# Weekly Photo Challenge #48 for Week of 6/12/16



## wvdawg (Jun 11, 2016)

This week's theme is - GREEN - and the interpretation is up to you. The Rules:

#1- Photos will be in compliance with the rules of this forum.

#2- This is NOT a competition. The sole intent of this challenge is fun and friendship.

#3- There are no "image quality" standards or requirements. Shots taken with cell phones, iPads, point & shoots, etc. are just as welcome as those taken with DSLRs and top of the line gear. This challenge is about participation and enjoying photography.

#4- Submitted photos will be new pics taken just for this week's challenge. The intent is to get out there and have fun with photography, not to show off stuff you’ve already taken. 

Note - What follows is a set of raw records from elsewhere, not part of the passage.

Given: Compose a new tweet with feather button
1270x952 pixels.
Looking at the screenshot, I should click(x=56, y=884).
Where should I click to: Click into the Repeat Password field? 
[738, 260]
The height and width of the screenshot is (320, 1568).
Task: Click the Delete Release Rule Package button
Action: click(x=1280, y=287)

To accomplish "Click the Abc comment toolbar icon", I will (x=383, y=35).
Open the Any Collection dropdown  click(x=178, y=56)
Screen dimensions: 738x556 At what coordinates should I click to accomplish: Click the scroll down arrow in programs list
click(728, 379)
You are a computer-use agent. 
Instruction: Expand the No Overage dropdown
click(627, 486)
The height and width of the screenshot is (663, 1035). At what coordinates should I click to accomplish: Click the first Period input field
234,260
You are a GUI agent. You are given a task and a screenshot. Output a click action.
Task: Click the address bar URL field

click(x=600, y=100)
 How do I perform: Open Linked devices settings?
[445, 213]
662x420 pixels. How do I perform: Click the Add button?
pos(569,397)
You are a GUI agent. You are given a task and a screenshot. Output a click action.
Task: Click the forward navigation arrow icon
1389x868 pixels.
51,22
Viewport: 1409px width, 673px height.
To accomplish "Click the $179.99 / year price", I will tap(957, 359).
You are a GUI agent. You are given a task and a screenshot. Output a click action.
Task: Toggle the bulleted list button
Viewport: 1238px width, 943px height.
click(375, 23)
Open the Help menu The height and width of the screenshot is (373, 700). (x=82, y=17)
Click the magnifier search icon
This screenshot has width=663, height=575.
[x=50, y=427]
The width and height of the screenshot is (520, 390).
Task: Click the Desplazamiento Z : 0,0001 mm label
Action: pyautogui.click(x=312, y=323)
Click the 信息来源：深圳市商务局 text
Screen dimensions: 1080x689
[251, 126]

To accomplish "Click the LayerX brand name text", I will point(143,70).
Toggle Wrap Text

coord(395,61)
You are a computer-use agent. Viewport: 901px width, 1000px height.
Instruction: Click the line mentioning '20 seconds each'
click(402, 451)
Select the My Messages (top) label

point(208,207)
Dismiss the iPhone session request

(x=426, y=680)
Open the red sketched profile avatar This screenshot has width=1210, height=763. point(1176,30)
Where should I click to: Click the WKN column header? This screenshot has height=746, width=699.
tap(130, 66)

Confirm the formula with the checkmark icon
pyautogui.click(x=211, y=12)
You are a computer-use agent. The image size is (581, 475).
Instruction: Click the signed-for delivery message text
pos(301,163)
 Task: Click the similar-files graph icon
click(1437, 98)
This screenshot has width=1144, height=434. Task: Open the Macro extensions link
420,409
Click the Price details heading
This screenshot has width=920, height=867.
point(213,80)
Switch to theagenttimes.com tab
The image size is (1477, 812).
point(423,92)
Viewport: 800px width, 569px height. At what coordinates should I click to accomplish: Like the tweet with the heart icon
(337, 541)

#5- Please submit only one photo per week in the challenge thread that shows your interpretation of this week's theme. Be creative! (You may start your own thread for sharing of your other shots.) 

#6- Challenge yourself to be a participant of each week's challenge, but feel free to jump in at any point.

#7- HAVE FUN!


----------



## LOVEMYLABXS (Jun 12, 2016)

Dang Dennis hard to believe we only have a couple more CHALLENGES left to go.  


THANK YOU for taking care of this 

How about a GREEN  background for some Whitetails


----------



## wvdawg (Jun 12, 2016)

Closing in on the year!  I appreciate your help along the way Mike!

That stuff is green and thick - they get in there and they will be hidden for sure!  Good shot!


----------



## nrh0011 (Jun 13, 2016)

Kansas soybean plant 2016, 24 row no till drill. It was a sight to see for sure.


----------



## wvdawg (Jun 13, 2016)

Neat shot!  Modern farm equipment and technology is amazing - pretty much drive themselves!


----------



## wvdawg (Jun 13, 2016)

*Sunlight peeking through the trees*

lit up this green fern nicely.


----------



## nrh0011 (Jun 13, 2016)

Nice shot wvdawg!!


----------



## wvdawg (Jun 15, 2016)

Thanks.


----------



## BERN (Jun 15, 2016)

*green eyes*

Man! You are making it really tough here in the last few weeks!


----------



## wvdawg (Jun 16, 2016)

BERN said:


> Man! You are making it really tough here in the last few weeks!



And yet your last three photos have been some of the best I have seen this year!


----------



## BERN (Jun 16, 2016)

Thanks. I literally carry my camera everywhere I go.


----------



## natureman (Jun 16, 2016)

green by Natureman29, on Flickr


----------



## wvdawg (Jun 17, 2016)

Another fantastic shot!


----------



## karen936 (Jun 18, 2016)

wow they are all great love the green eye


----------



## karen936 (Jun 18, 2016)

*green meets pink*

backyard flowers


----------



## wvdawg (Jun 18, 2016)

Pretty pretty!


----------